● Task instructions:
Would you please transcribe the listing exactly, with no images?

● Working data:
:::

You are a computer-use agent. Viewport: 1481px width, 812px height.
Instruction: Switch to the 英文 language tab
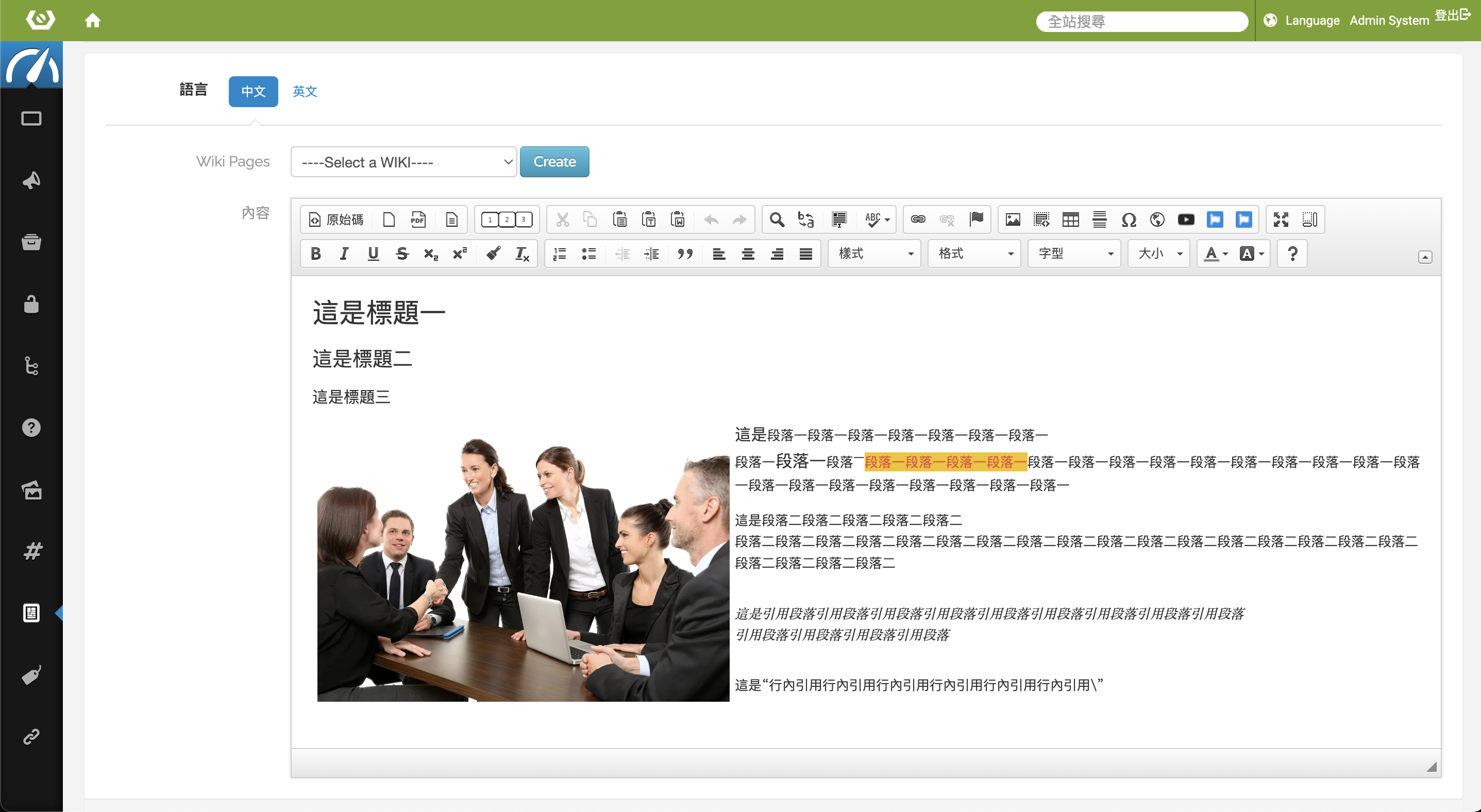point(305,91)
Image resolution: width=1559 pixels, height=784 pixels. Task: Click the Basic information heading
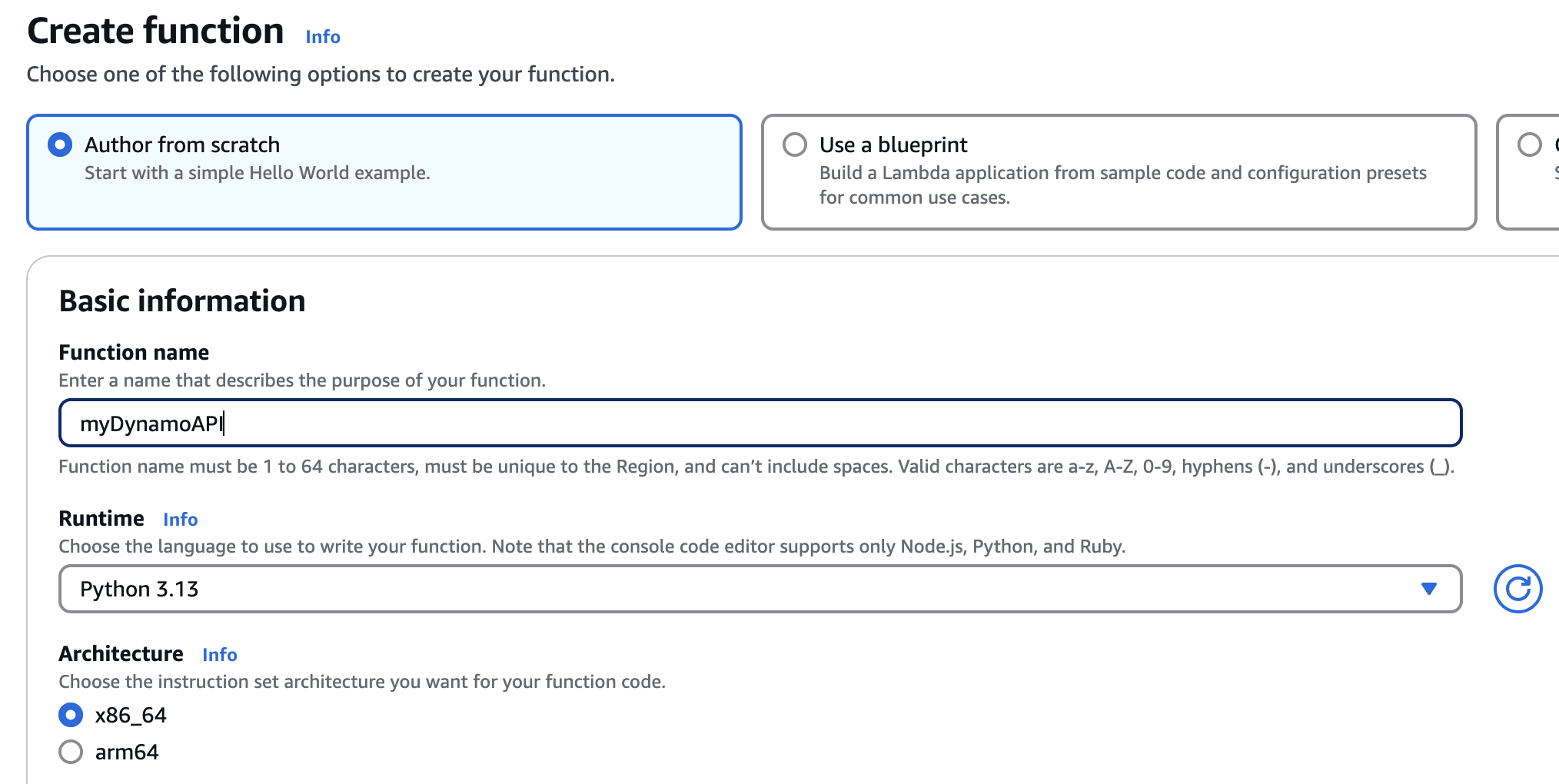click(182, 301)
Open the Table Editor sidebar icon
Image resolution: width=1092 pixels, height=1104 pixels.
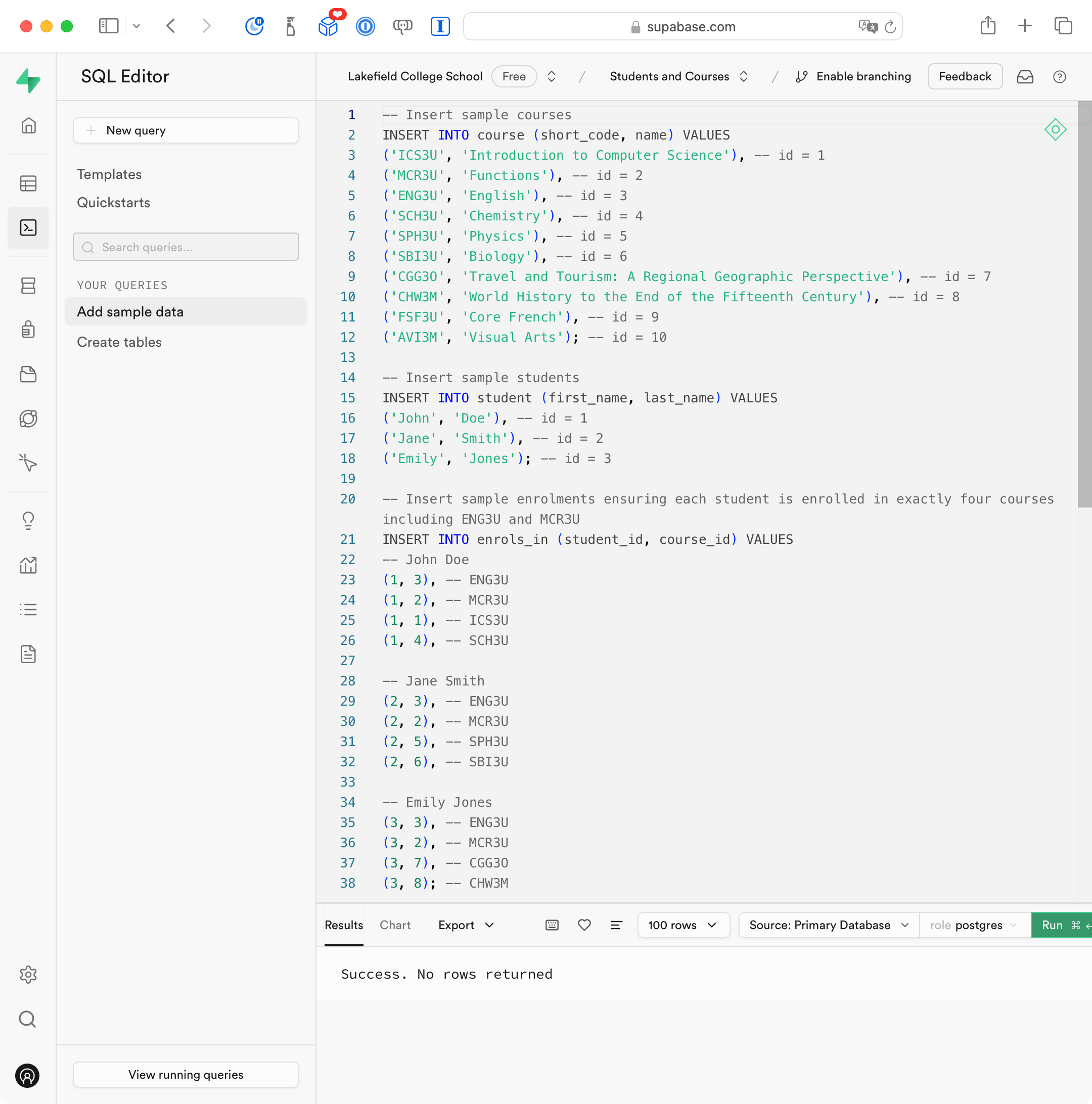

:::

● Exercise response:
You are a computer-use agent. Viewport: 1481px width, 812px height.
Instruction: Switch to the 英文 language tab
point(305,91)
Image resolution: width=1559 pixels, height=784 pixels. Task: Click the Basic information heading
click(182, 301)
Open the Table Editor sidebar icon
Image resolution: width=1092 pixels, height=1104 pixels.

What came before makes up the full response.